For the time being, I’ll have to deal with my coveting. If I promise not to taunt anything lacking a four chambered stomach in the neighbor’s yard or torment their cleaning lady I hope the big guy/girl upstairs will let me off the hook. Or at least give Martha some bunions…
I spent most of today at the hospital in the same day surgery suite. Not for me this time, thankfully. But for my Sweetheart who had some shoulder renovations done. Although not quite bionic in nature, the pins, screws and patches that replace what’s been worn away should get him back to near perfect by the time the golf course opens in the spring.
Entering the building in the darkness this morning, it hit me. I miss it. Even though it’s been over 20 years, I always get a small pang in my chest akin to homesickness whenever I walk down a hospital hallway. Waxing nostalgic for the days when I wore white (yes, even a cap now and then) and bustled about with needles, medicine, bed pans and pillows, I remember the good old days – when healthcare was fun (and I was thinner). And, the pillows. Lots of them. Usually larger than the pillow case we had to stuff them into and located on the highest shelf in the cabinet. We used them to situate, separate, seat and soothe body types and parts of all sizes and shapes. Ice bags were filled by hand, leaked often and moved about in the bed like hamsters. But somehow, it worked.
“Back in the day” patients stayed for several days – sometimes for weeks.
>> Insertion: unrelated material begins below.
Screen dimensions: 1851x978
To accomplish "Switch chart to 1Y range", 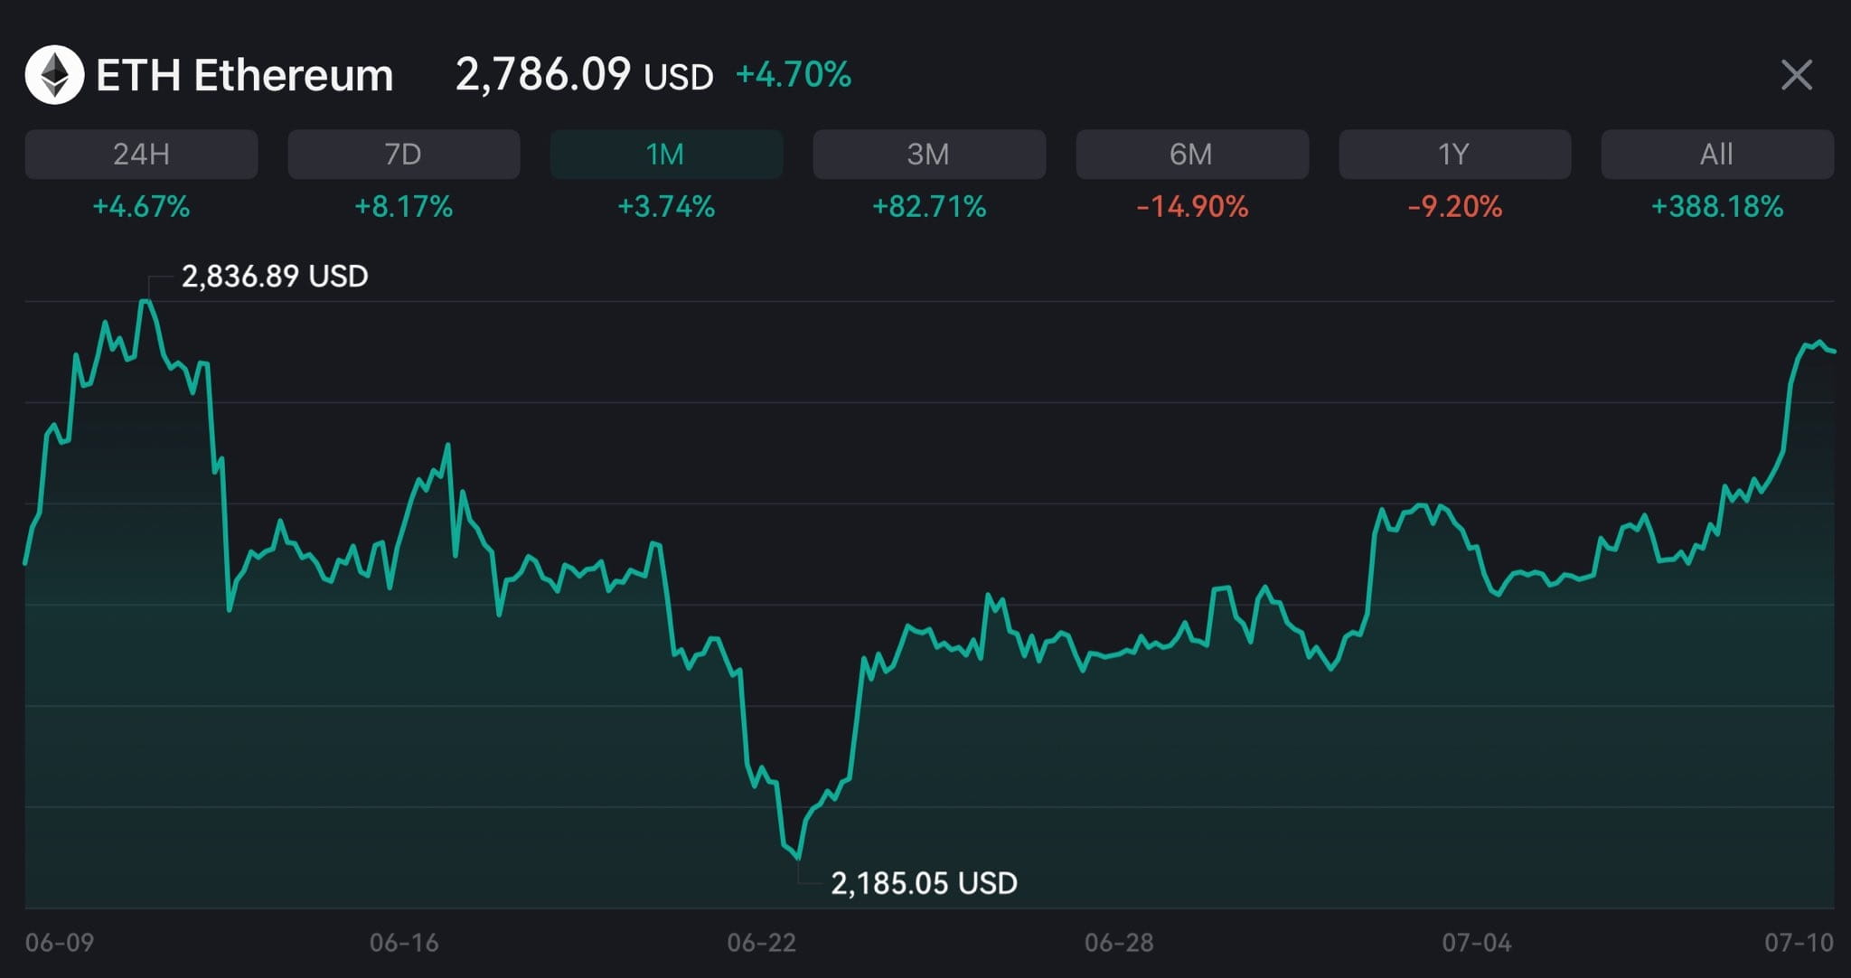I will coord(1455,154).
Not like today when you are discharged as you emerge from anesthesia. Many of those long ago bed-bound, tethered down by ice bags (and sand bags when necessary) became part of a special family to those of us who bustled. I still remember many of them. Fondly.
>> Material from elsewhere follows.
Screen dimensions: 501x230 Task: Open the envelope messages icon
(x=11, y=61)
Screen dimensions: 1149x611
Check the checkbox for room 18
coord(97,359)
Thinking of the tall, lanky surgeon today, I recall that the doctors didn’t seem quite as young as they do now, but were still handsome and always to be obeyed. Back then, patients were allowed to smoke, as long as they sat in a chair, and the nurses smoked in the bathroom next to the nurses’ station. Perhaps the habit was what kept our patient census high and kept us employed. Today, it’s hard to know whether the nice person in colorful scrubs is a doctor, a nurse practitioner, a physician’s assistant or a nurse’s aide – and only the respiratory therapists smoke. But I don’t mind, as there seems to be a certain camaraderie in the halls now. And I like it. I like the colorful uniforms and they way we are made to feel at home. And they still bustle. They really bustle. The airlines would do well to pay attention. I also know that I could never go back to nursing. The technology, fast pace and ever increasing paperwork would make it a good day job for me; meaning I’d last about a day.
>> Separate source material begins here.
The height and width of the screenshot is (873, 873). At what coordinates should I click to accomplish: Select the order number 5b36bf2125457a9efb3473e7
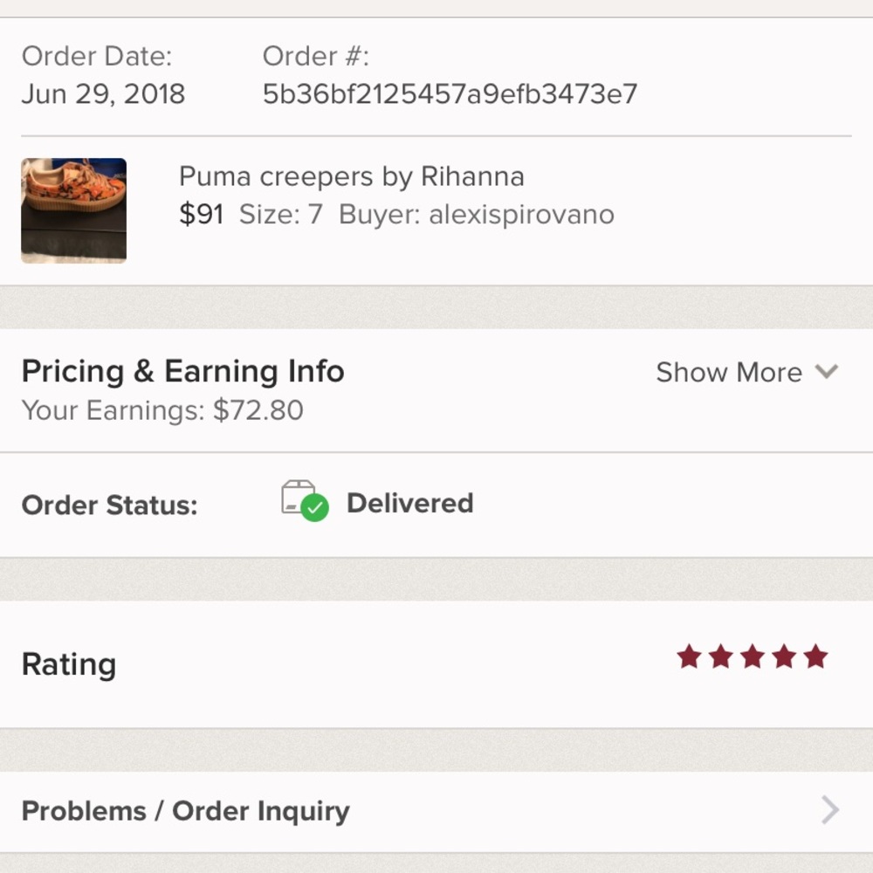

Back to Sweetheart. He is doing well. He’s wearing his fancy electric, velcroed, state of the art ice bag and I’ve got him all settled in with pillows (of course) and his TV remote. Obviously, going home within hours of a surgery would never have happened in the old days. Today, even being recliner-bound will be short lived as physical therapy begins in a couple of days. So we start the new year in the recovery mode. Not such a bad thing. He might keep me busy with the pillows, but at least he’s still handsome.
Happy New Year. May it be healthy and full of all good things.